**Saved entries**
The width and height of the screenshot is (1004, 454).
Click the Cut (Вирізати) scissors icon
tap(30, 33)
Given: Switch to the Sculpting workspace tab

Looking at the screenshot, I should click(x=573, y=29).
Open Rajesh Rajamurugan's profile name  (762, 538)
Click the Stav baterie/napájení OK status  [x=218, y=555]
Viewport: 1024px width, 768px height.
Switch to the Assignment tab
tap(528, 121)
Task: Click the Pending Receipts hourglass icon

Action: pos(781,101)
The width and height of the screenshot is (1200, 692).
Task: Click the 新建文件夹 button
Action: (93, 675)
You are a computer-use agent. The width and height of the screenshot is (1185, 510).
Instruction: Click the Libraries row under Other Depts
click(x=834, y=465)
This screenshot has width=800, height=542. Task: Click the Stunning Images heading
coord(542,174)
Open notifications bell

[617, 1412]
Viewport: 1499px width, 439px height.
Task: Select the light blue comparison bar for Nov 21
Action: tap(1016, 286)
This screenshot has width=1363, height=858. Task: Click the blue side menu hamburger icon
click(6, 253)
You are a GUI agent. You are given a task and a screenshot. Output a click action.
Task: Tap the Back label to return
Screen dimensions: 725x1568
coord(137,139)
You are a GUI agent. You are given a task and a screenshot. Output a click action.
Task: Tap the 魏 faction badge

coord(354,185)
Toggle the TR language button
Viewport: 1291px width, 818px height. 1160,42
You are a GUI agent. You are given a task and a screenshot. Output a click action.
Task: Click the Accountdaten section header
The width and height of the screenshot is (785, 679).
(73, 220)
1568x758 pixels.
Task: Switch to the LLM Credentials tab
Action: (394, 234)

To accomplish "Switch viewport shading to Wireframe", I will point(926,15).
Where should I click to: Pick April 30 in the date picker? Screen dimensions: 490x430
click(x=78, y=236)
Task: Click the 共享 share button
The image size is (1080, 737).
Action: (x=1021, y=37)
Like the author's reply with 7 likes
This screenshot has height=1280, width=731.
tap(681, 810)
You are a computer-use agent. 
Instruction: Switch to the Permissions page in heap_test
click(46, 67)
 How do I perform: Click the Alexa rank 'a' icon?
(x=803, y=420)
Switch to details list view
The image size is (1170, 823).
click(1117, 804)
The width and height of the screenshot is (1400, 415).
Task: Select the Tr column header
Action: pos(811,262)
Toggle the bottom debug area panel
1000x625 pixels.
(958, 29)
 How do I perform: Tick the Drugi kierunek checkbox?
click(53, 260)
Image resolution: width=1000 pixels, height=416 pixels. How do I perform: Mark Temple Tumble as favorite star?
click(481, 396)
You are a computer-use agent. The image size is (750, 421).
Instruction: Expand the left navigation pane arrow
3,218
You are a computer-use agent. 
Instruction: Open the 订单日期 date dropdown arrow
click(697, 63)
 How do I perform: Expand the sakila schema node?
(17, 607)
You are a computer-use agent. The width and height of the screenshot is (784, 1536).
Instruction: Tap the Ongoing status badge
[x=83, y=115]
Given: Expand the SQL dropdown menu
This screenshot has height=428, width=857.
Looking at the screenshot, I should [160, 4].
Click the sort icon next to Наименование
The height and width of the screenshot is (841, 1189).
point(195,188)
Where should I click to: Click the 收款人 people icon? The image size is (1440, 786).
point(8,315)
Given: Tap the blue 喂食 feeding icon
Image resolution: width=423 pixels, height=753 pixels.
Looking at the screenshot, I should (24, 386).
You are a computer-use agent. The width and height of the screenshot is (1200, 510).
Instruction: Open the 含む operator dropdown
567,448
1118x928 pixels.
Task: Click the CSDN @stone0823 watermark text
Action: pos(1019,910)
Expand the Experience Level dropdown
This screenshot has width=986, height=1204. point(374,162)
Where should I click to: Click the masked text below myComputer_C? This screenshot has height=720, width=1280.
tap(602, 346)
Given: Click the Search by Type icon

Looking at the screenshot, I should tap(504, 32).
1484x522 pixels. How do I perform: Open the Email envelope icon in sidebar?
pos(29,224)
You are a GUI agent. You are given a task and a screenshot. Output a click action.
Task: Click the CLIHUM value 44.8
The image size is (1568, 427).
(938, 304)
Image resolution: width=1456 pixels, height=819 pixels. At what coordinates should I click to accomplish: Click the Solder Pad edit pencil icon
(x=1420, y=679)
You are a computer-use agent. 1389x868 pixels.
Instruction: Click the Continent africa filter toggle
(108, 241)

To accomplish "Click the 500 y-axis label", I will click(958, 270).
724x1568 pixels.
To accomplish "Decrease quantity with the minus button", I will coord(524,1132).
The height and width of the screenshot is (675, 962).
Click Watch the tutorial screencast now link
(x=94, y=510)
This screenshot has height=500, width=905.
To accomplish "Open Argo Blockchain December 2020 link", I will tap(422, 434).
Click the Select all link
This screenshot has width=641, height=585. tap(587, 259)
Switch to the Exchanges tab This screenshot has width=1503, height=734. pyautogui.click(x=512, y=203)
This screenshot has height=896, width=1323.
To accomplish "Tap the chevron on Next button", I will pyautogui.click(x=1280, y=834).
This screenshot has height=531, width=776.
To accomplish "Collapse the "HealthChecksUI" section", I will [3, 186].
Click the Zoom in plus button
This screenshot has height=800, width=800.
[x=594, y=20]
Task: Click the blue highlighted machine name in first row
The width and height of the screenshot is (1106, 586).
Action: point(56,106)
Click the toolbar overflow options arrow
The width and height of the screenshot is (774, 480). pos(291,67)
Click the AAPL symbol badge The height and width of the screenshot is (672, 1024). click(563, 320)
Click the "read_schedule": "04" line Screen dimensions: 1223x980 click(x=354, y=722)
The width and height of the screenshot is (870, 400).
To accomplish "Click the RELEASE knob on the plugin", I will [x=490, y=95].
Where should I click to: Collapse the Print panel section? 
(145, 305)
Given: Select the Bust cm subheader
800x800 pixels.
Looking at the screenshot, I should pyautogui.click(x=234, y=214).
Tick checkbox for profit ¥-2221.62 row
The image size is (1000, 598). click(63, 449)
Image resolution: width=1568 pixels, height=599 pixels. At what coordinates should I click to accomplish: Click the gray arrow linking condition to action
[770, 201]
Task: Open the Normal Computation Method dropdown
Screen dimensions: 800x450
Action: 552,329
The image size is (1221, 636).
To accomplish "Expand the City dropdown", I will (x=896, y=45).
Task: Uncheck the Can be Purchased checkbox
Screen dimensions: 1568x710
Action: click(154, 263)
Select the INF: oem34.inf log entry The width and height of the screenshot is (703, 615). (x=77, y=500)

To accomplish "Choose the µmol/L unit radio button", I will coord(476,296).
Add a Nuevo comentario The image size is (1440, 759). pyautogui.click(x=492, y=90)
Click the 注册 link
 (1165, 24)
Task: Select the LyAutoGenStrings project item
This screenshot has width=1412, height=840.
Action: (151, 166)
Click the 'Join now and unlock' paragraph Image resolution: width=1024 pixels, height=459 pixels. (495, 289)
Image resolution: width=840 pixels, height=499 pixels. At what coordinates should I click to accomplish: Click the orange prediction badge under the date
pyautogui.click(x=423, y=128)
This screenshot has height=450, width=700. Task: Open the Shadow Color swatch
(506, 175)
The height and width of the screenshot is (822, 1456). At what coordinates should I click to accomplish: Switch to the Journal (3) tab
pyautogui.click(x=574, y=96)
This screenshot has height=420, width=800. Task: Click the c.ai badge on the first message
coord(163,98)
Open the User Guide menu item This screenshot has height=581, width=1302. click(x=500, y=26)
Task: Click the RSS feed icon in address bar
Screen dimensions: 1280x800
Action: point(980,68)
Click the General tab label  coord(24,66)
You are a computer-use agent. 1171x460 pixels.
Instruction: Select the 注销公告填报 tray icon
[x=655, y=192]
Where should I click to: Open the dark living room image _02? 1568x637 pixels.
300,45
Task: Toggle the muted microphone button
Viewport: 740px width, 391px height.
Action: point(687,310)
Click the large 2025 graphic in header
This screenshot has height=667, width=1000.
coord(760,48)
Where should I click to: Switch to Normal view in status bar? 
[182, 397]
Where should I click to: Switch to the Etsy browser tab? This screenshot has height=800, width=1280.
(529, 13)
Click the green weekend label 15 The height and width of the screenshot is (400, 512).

**What to produce**
In the data above, which lines lie between the line with "Instruction: Open the 含む operator dropdown" and the line with "Task: Click the blue highlighted", inclusive? Print those lines exactly and nothing else.

**Solution**
Instruction: Open the 含む operator dropdown
567,448
1118x928 pixels.
Task: Click the CSDN @stone0823 watermark text
Action: pos(1019,910)
Expand the Experience Level dropdown
This screenshot has width=986, height=1204. point(374,162)
Where should I click to: Click the masked text below myComputer_C? This screenshot has height=720, width=1280.
tap(602, 346)
Given: Click the Search by Type icon

Looking at the screenshot, I should tap(504, 32).
1484x522 pixels. How do I perform: Open the Email envelope icon in sidebar?
pos(29,224)
You are a GUI agent. You are given a task and a screenshot. Output a click action.
Task: Click the CLIHUM value 44.8
The image size is (1568, 427).
(938, 304)
Image resolution: width=1456 pixels, height=819 pixels. At what coordinates should I click to accomplish: Click the Solder Pad edit pencil icon
(x=1420, y=679)
You are a computer-use agent. 1389x868 pixels.
Instruction: Click the Continent africa filter toggle
(108, 241)

To accomplish "Click the 500 y-axis label", I will click(958, 270).
724x1568 pixels.
To accomplish "Decrease quantity with the minus button", I will coord(524,1132).
The height and width of the screenshot is (675, 962).
Click Watch the tutorial screencast now link
(x=94, y=510)
This screenshot has height=500, width=905.
To accomplish "Open Argo Blockchain December 2020 link", I will tap(422, 434).
Click the Select all link
This screenshot has width=641, height=585. tap(587, 259)
Switch to the Exchanges tab This screenshot has width=1503, height=734. pyautogui.click(x=512, y=203)
This screenshot has height=896, width=1323.
To accomplish "Tap the chevron on Next button", I will pyautogui.click(x=1280, y=834).
This screenshot has height=531, width=776.
To accomplish "Collapse the "HealthChecksUI" section", I will [3, 186].
Click the Zoom in plus button
This screenshot has height=800, width=800.
[x=594, y=20]
Task: Click the blue highlighted machine name in first row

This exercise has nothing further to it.